• WHAT NEEDS TO BE DONE:
Please output exactly the part of the records below that opens with the line containing "Image resolution: width=2002" and closes with the line containing "Open the export", both lines included, and nothing else.

• DATA RECORDS:
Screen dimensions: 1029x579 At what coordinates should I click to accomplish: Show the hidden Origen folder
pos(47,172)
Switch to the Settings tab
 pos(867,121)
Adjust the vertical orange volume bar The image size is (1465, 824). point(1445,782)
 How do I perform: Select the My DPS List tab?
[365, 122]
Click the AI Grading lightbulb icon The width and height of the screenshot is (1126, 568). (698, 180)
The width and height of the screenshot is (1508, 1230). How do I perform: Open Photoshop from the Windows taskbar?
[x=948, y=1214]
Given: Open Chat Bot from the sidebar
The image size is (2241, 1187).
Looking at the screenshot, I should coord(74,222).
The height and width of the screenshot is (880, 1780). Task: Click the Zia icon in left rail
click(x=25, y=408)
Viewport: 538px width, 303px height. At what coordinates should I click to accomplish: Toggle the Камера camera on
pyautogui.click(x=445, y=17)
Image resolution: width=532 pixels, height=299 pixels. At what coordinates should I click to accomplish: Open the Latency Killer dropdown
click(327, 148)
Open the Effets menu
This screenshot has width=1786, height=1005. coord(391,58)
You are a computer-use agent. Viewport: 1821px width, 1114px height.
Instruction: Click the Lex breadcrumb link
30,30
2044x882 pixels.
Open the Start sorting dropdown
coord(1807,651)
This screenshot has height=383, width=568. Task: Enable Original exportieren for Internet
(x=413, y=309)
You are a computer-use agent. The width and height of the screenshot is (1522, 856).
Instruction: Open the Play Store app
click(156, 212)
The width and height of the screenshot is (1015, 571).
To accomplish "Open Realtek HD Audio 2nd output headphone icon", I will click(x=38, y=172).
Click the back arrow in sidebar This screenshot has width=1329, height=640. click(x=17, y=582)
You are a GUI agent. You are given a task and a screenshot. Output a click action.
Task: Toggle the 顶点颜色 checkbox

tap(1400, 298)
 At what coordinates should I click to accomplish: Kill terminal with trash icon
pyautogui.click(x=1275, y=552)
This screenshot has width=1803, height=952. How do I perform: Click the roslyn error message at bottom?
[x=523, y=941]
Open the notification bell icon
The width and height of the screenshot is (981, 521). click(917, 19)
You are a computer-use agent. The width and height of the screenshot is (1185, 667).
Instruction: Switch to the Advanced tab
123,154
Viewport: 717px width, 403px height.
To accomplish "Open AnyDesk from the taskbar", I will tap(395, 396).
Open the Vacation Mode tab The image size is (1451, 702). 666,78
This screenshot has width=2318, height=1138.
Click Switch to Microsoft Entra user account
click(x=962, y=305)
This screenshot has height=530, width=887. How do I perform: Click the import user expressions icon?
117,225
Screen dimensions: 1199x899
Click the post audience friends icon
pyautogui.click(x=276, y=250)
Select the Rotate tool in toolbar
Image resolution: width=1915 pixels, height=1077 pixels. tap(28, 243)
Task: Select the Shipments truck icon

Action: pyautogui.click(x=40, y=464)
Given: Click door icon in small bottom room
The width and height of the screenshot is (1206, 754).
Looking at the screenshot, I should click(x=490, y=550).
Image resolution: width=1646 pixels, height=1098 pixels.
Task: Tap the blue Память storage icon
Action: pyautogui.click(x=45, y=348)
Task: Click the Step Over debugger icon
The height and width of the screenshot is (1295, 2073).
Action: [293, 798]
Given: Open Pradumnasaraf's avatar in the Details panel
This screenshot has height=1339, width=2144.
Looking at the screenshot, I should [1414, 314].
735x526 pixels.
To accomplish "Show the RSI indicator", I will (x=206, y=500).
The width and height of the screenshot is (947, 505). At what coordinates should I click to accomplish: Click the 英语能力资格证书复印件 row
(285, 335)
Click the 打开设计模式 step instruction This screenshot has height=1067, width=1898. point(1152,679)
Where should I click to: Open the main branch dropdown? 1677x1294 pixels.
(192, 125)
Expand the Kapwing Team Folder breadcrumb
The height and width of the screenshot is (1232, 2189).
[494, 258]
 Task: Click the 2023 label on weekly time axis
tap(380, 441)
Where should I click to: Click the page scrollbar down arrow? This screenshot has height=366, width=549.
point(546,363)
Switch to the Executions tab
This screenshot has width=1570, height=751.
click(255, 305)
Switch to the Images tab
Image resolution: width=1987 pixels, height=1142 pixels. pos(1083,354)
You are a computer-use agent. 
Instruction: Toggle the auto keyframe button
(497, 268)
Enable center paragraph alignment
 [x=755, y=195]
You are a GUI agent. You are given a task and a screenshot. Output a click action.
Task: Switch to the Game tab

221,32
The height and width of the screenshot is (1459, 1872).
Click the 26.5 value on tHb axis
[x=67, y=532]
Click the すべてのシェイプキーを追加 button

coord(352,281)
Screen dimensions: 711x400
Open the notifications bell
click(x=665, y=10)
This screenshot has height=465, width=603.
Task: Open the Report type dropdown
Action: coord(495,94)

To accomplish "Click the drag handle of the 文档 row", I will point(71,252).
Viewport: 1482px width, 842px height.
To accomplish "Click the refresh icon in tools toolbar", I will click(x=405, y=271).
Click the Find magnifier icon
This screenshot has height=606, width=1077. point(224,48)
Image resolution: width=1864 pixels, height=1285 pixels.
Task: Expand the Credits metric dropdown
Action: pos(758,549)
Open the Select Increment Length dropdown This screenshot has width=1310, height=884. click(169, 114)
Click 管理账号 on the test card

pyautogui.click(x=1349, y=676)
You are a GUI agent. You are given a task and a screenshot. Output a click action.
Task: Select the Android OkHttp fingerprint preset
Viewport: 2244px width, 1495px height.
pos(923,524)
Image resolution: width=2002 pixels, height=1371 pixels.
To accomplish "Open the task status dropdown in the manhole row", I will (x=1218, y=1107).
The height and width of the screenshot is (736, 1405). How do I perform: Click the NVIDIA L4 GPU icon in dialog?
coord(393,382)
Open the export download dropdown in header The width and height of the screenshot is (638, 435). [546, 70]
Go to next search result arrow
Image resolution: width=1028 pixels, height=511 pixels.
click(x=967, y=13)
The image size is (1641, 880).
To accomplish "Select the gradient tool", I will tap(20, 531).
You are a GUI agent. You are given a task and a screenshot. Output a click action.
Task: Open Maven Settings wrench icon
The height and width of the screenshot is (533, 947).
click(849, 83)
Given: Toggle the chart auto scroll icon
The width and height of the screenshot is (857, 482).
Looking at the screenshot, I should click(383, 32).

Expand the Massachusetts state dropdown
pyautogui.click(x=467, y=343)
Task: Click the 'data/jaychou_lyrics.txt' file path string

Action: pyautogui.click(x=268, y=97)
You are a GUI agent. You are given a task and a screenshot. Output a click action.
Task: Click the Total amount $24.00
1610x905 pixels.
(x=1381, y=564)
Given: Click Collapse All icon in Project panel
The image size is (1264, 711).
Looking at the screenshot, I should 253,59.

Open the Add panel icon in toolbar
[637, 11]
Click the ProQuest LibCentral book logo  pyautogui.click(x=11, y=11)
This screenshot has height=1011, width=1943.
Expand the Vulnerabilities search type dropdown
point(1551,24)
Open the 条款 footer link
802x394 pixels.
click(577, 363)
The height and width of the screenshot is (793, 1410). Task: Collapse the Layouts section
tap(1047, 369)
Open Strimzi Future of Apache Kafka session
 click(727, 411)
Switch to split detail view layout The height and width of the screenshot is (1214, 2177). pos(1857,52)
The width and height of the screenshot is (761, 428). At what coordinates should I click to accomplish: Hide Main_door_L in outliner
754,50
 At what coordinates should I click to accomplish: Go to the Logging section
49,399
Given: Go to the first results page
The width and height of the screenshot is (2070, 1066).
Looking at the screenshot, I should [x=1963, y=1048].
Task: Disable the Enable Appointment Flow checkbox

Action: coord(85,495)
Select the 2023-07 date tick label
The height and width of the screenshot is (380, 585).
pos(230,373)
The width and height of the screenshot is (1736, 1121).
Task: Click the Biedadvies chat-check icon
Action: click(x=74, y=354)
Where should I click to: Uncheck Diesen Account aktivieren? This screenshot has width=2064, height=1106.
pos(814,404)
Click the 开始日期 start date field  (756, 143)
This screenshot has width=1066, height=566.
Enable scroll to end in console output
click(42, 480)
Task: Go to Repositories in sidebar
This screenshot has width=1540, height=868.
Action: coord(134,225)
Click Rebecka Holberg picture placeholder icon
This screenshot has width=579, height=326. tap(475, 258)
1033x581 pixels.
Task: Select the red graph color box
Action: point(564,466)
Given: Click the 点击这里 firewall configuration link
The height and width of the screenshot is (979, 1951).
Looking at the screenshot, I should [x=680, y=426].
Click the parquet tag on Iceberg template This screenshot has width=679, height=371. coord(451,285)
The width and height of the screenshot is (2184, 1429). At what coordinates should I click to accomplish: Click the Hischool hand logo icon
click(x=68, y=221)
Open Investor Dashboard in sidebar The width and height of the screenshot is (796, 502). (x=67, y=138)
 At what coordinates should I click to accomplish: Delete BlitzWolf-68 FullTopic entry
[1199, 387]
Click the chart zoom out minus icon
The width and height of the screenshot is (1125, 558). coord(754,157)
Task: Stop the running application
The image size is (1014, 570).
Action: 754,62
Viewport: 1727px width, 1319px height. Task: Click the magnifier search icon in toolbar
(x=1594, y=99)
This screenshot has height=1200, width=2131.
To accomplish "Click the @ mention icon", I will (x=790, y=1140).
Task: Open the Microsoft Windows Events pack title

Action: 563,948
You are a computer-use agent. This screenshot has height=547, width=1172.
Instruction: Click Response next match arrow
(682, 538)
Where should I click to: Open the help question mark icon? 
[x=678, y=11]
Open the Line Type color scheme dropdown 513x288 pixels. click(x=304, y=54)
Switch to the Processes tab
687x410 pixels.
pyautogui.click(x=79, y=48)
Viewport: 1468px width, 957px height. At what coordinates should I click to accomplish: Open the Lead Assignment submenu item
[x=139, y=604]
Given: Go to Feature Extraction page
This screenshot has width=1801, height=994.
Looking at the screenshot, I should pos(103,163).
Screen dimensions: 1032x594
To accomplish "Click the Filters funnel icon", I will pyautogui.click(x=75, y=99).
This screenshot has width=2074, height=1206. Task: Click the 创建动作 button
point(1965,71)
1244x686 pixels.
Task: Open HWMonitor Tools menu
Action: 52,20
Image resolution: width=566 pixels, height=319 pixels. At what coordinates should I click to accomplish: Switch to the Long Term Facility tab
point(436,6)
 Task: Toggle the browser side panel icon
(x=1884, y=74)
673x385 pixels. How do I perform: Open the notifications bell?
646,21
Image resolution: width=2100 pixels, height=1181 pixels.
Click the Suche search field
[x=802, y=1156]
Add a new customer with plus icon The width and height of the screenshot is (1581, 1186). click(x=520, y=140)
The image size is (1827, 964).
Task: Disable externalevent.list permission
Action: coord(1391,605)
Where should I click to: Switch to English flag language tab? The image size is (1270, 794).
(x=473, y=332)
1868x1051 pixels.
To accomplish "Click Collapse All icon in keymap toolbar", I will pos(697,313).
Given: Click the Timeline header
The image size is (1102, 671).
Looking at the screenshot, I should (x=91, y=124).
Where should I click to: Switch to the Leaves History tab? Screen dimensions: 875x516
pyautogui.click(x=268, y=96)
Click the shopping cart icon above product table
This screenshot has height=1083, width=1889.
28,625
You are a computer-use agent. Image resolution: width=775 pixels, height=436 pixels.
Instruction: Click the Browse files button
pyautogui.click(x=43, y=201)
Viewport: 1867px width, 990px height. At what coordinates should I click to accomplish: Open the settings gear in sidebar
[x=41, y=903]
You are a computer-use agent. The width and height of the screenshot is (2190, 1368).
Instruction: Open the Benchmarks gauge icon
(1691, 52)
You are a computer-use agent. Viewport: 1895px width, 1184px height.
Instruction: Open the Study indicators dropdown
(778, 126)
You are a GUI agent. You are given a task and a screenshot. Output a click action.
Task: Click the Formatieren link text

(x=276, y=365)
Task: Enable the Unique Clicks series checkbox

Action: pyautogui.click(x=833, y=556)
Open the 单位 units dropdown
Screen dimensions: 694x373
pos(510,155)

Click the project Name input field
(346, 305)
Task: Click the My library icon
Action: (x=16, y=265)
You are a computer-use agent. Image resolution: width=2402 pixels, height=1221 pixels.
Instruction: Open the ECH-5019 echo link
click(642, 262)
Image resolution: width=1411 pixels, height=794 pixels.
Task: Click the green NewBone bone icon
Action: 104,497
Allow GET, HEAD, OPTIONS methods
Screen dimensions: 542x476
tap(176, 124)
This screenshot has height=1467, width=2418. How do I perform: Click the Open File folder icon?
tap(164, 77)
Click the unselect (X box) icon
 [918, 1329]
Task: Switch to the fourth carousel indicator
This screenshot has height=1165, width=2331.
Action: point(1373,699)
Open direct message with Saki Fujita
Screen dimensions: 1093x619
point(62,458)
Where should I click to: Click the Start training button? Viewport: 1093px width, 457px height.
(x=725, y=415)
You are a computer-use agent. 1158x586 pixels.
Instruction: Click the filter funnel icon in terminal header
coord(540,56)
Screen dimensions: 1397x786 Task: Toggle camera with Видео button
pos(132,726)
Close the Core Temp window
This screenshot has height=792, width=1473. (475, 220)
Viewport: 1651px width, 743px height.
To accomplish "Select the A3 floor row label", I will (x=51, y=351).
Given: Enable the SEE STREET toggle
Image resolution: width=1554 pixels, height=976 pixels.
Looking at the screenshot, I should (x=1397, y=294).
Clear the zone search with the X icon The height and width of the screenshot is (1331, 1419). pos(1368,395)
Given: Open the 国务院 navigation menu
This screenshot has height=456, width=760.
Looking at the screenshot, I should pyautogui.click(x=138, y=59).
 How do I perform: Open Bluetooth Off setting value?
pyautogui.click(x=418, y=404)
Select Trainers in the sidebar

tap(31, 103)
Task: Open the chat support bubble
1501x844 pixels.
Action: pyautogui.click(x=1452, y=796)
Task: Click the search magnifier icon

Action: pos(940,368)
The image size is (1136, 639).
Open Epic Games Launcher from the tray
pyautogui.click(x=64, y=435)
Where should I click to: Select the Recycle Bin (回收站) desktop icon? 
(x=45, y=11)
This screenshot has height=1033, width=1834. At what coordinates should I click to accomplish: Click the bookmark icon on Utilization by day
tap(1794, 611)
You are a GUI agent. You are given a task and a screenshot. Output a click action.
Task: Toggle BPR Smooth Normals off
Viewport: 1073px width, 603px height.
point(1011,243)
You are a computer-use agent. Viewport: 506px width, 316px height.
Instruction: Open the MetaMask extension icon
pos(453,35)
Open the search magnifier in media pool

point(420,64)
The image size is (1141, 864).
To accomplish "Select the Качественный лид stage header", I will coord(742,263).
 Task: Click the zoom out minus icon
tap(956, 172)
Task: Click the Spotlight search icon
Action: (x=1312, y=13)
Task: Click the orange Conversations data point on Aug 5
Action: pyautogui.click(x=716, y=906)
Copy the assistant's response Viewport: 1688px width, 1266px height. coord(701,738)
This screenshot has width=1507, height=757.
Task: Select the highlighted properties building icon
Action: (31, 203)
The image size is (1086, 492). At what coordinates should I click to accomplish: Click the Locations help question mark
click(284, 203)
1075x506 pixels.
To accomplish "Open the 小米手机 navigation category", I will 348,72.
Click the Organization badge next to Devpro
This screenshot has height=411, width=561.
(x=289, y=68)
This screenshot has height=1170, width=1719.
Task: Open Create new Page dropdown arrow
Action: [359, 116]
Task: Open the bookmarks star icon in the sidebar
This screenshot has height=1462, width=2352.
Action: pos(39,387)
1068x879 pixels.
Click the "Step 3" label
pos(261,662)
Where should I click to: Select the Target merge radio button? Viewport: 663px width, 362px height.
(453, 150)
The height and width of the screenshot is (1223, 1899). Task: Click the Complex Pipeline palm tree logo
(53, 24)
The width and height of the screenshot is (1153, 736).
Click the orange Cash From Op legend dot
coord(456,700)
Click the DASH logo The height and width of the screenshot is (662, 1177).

• SOLUTION TO THIS EXERCISE:
Image resolution: width=2002 pixels, height=1371 pixels.
To accomplish "Open the task status dropdown in the manhole row", I will (x=1218, y=1107).
The height and width of the screenshot is (736, 1405). How do I perform: Click the NVIDIA L4 GPU icon in dialog?
coord(393,382)
Open the export download dropdown in header The width and height of the screenshot is (638, 435). [546, 70]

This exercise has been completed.